AI Toolbox
A curated collection of 759 free cutting edge AI papers with code and tools for text, image, video, 3D and audio generation and manipulation.





SEELE can move around objects within an image. It does so by removing it, inpainting occluded portions and harmonizing the appearance of the repositioned object with the surrounding areas.
Motion-I2V can generate videos from images with clear and controlled motion. It uses a two-stage process with a motion field predictor and temporal attention, allowing for precise control over how things move and enabling video-to-video translation without needing extra training.
StableIdentity is a method that can generate diverse customized images in various contexts from a single input image. The cool thing about this method is, that it is able to combine the learned identity with ControlNet and even inject it into video (ModelScope) and 3D (LucidDreamer) generation.
pix2gestalt is able to estimate the shape and appearance of whole objects that are only partially visible behind occlusions.
GALA can turn a single-layer clothed 3D human mesh and decompose it into complete multi-layered 3D assets. The outputs can then be combined with other assets to create new clothed human avatars with any pose.
Depth Anything is a new monocular depth estimation method. The model is trained on 1.5M labeled images and 62M+ unlabeled images, which results in impressive generalization ability.
Language-Driven Video Inpainting can guide the video inpainting process using natural language instructions, which removes the need for manual mask labeling.

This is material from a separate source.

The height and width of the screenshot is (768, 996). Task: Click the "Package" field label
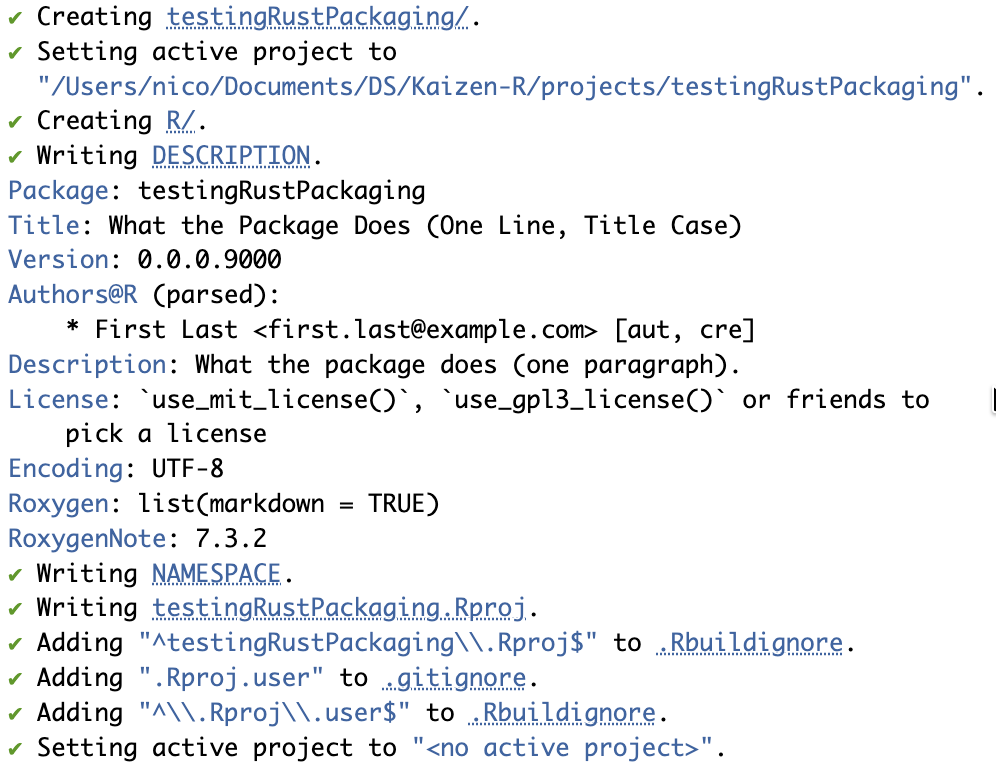58,191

GARField can break down 3D scenes into meaningful groups. It improves the accuracy of object clustering and allows for better extraction of individual objects and their parts.
VideoCrafter2 can generate high-quality videos from text prompts. It uses low-quality video data and high-quality images to improve visual quality and motion, overcoming data limitations of earlier models.

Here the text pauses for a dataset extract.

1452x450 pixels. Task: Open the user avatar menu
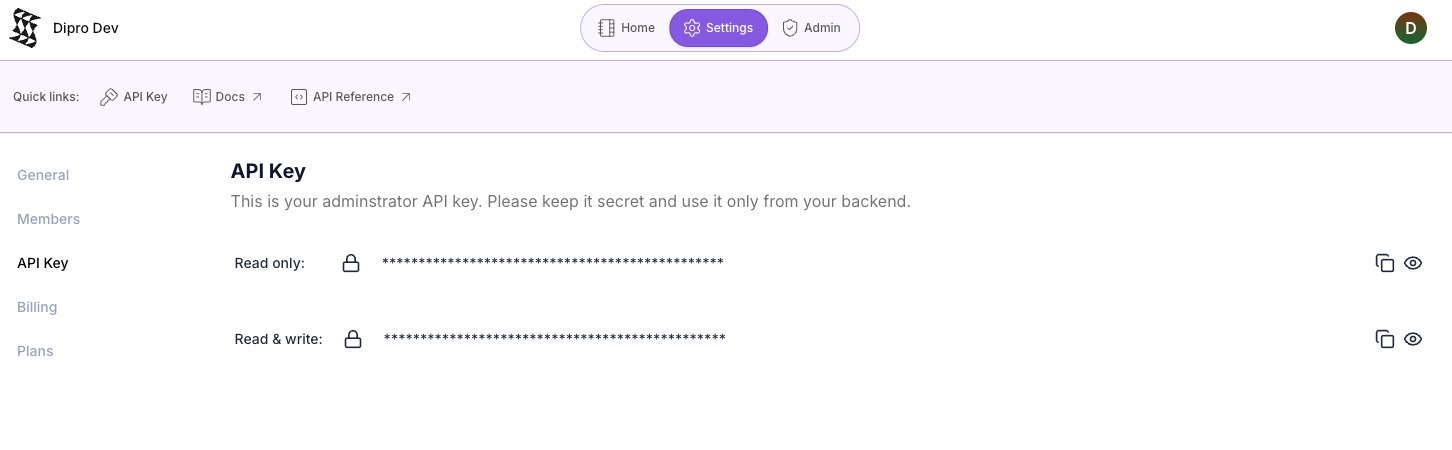1410,28
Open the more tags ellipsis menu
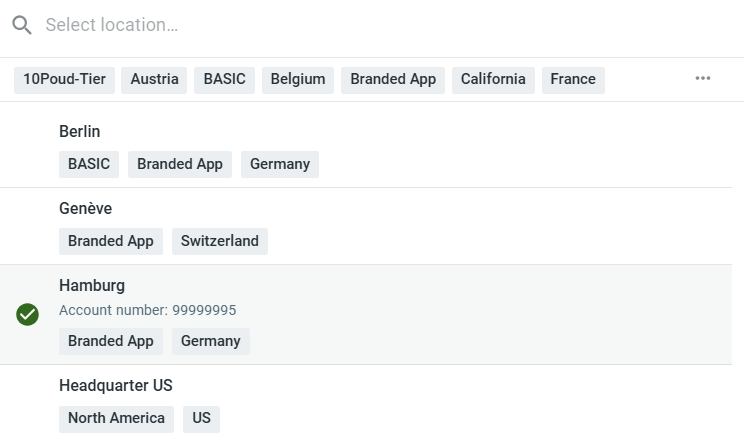 coord(703,78)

RoHM can reconstruct complete, plausible 3D human motions from monocular videos with support for recognizing occluded joints! So, basically motion tracking on steroids but without the need for an expensive setup.

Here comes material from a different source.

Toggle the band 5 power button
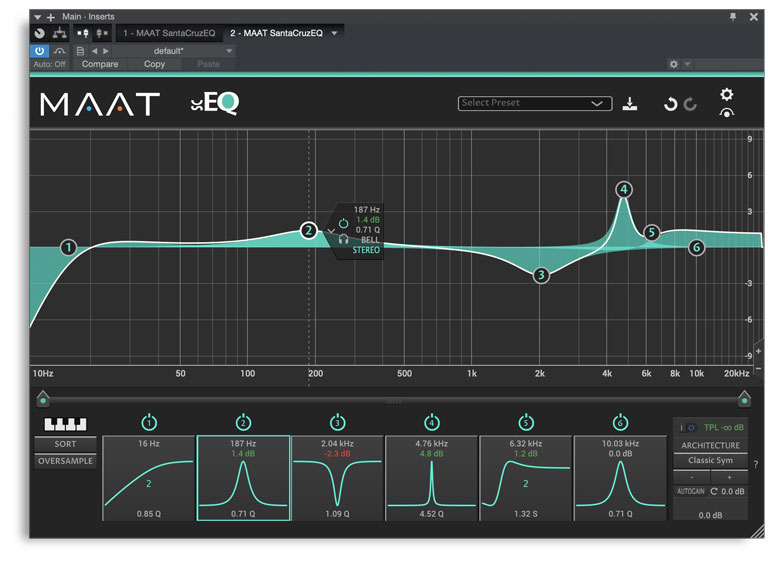Screen dimensions: 768x562 (526, 422)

Motion tracking is one thing, generating motion from text another. STMC is a method that can generate 3D human motion from text with multi-track timeline control. This means that instead of a single text prompt, users can specify a timeline of multiple prompts with defined durations and overlaps to create more complex and precise animations.
Real3D-Portrait is a one-shot 3D talking portrait generation method. This one is able to generate realistic videos with natural torso movement and switchable backgrounds.
InstantID is a ID embedding-based method that can be used to personalize images in various styles using just a single facial image, while ensuring high fidelity.
FMA-Net can turn blurry, low-quality videos into clear, high-quality ones by accurately predicting the degradation and restoration processes, considering the movement in the video through advanced learning of motion patterns.
MagicDriveDiT can generate high-resolution street scene videos for self-driving cars.
Audio2Photoreal can generate full-bodied photorealistic avatars that gesture according to the conversational dynamics of a dyadic interaction. Given speech audio, the model is able to output multiple possibilities of gestural motion for an individual, including face, body, and hands. The results are highly photorealistic avatars that can express crucial nuances in gestures such as sneers and smirks.
MoonShot is a video generation model that can condition on both image and text inputs. The model is also able to integrate with pre-trained image ControlNet modules for geometry visual conditions, making it possible to generate videos with specific visual appearances and structures.
SIGNeRF is a new approach for fast and controllable NeRF scene editing and scene-integrated object generation. The method is able to generate new objects into an existing NeRF scene or edit existing objects within the scene in a controllable manner by either proxy object placement or shape selection.
En3D can generate high-quality 3D human avatars from 2D images without needing existing assets.
Auffusion is a Text-to-Audio system that is able to generate audio from natural language prompts. The model is able to control various aspects of the audio, such as acoustic environment, material, pitch, and temporal order. It can also generate audio based on labels or be combined with an LLM model to generate descriptive audio prompts.